-- Pasaje extraído --
Antonio Corbacho, samurai del toreo
La última ilusión taurina de Antonio Corbacho quien se nos fue exactamente hace 8 años, fue el colombiano Sebastian Ritter que perdió así un guía esplendido que lo entendía perfectamente y juntos trazaron un mundo de ilusiones que se quebró con la partida final del grandioso torero, apoderado y filosofo de la vida.
Pero Ritter sigue ahí, soñando, escarbando en los recuerdos. Ya le llegará su ocasión para demostrar el gran torero que ES.
Antonio Corbacho, el maestro, entendía el toreo como una entrega total, sin dobleces, sin importar la vida y así lo comprendió José Tomas que fue uno de sus alumnos mas aventajados.
“El camino del valiente no sigue los pasos de la estupidez. Un perro sin dueño vagabundea libre. El Halcón de un Daimyo (señor) vuela más alto”.
Mirumoto Jinto
Existe una leyenda en Japón en la que un grupo de 47 guerreros se vieron obligados a convertirse en Ronin —aquellos Samurais que se quedaban sin dueño—, ya que su amo se quitó la vida en un acto de “seppuku” —suicidio—, pues había agredido a un alto funcionario del gobierno y fue obligado a hacerlo.
Al quedarse sin amo, los antiguos guerreros carecían de alguna meta en la vida, por lo que decidieron vengar la muerte de su daimyo, con el asesinato del alto mando que los había dejado sin amo.
Cuando esto sucedió, los 47 ronin se entregaron voluntariamente a la justicia y fueron sentenciados a quitarse la vida.
«Nunca he querido ser como los demás». Evidente, dice Francisco Apaolaza.
Ahí está el éxito de una vida que arranca toreando de salón en un callejón de Chamberí y remata moldeando personajes de fábula como José Tomás.
En el camino, no recuerda ni una fecha. Ahora lee ‘Analectas’ de Confucio, pero de chico le gustaba el rigor torero de El Viti. Cuando lo sacaron del colegio para trabajar, hizo de botones en una oficina, de pintor, de repartidor de lotería en el Madrid de los 60.
En parvulitos le decían ‘El Torero’ y a los nueve años se puso delante de su primera vaca, una vieja que le doblaba la edad: «Llevaba pantalón corto. Me cogió y me quedé conmocionado, pero le pegué media verónica». Desde entonces, nunca le han gustado los niños toreros.

-- Ejercicio --
Retome el texto sobre Antonio Corbacho y prosiga su redacción a partir de la última oración. Los datos no intervienen en este ejercicio.

-- Datos mostrados --
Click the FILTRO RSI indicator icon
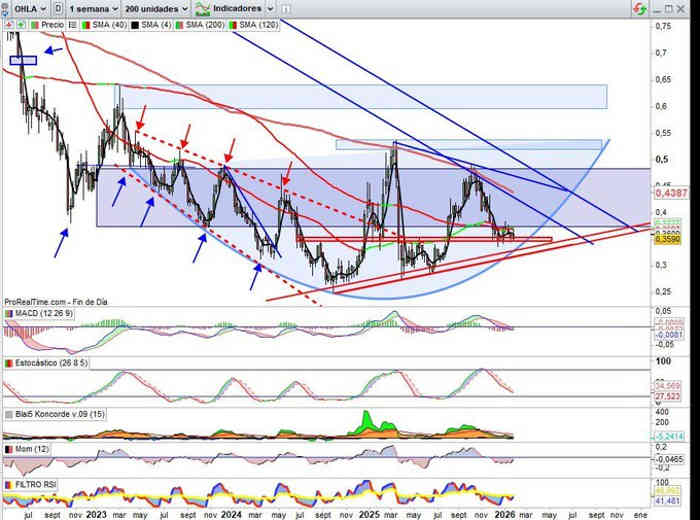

-- Respuesta del ejercicio --
Dice Anya Bartels Suermont autora de la fotografía de Corbacho con nuestro compatriota Ritter :
Antonio Corbacho habla poco. Pero cuando habla va al grano. Comenta sus ideas con afilada brillantez. Ve la vida con bondad y un humor más seco que el desierto del Gobi.
A él se le puede contar todo. Y ante cualquier derrota propone ideas existencialistas. Tiene muchos amigos y enemigos; los enemigos hechos también por méritos propios, algo de las tantas cosas que admiro de él.
Pase lo que pase, Corbacho jamás dice lo que conviene, sino lo que hay. Y para bien o para mal, ¡que más da!, sin una gota de diplomacia. Verdadero, sabio, preciso, sensible, incomodo, afectuoso, listo… Corbacho.
Su ultimo ‘faenón’ verbal en una plaza de toros tuvo lugar en el último San Isidro. Estaba debilitado por la enfermedad y muy limitado físicamente, como un torerazo con tres cornadas cruzando Las Ventas.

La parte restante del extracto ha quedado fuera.